Time: Monday, November 9th, 2021 (9.30am-9:40am)
Duration: ~10 Minutes
Severity Level: High
Summary: The intermittent unavailability was triggered by an unusually heavy database load that lead to a cascading failure and eventually made our APIs unavailable for ~10 minutes right after market open. The issue was identified a few minutes after market open and our engineering team was able to localize the issue and start urgent remediation After restarting services and terminating backend database connections, All API services were fully restored to operational. During the outage, our APIs were initially responding with errors then become unavailable and clients were facing widespread timeouts.
Impact: During the outage, our APIs were initially responding with errors then become unavailable and clients were facing timeouts. This affected about 1.8M API calls.
- We identified that the extreme high number of database connections from the service as the probable cause behind the API errors and timeouts
- We identified that majority of the connections were reported as “idle in transaction” by the Postgres database, while it was reported as “in use” by the service’s internal connection pooler; Indicative that the connections where “leaking” from the service’s client side connection pool.
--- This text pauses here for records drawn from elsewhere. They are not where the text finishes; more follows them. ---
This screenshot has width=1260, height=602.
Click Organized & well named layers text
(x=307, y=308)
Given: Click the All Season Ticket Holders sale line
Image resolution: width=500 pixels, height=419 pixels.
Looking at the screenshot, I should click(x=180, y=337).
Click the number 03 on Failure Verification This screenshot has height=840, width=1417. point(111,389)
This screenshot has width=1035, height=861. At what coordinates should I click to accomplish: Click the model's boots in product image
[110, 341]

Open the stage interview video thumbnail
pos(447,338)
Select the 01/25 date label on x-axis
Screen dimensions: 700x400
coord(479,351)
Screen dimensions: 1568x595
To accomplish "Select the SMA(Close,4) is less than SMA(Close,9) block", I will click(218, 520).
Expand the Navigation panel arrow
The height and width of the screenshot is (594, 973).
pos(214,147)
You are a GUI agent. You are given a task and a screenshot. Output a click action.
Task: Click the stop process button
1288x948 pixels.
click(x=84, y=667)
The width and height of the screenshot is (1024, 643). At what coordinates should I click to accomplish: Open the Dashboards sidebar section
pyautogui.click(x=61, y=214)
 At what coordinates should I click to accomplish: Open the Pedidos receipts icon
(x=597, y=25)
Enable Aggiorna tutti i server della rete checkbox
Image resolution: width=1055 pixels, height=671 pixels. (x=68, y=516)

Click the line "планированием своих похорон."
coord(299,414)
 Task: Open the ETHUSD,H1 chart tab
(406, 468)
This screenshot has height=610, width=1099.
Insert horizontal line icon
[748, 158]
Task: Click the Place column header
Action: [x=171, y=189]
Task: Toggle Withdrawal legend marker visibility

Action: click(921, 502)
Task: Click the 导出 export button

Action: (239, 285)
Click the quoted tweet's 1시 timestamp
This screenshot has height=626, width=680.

- The “idle in transaction” processes were manually terminated in Postgres to free up connection slots
- We rolled the problematic service deployment to reset the client side connection pool
Follow up tasks:
- We decreased a service’s maximum available connections to better behave within our connection constraints.
- We were able to identify and reproduce the connection leaking behavior and are working on a permanent solution.
- We identified that HTTP request from one of the main services weren’t internally timing out and that potential database connections also didn’t receive any timeout propagation. This has been fixed and is undergoing testing.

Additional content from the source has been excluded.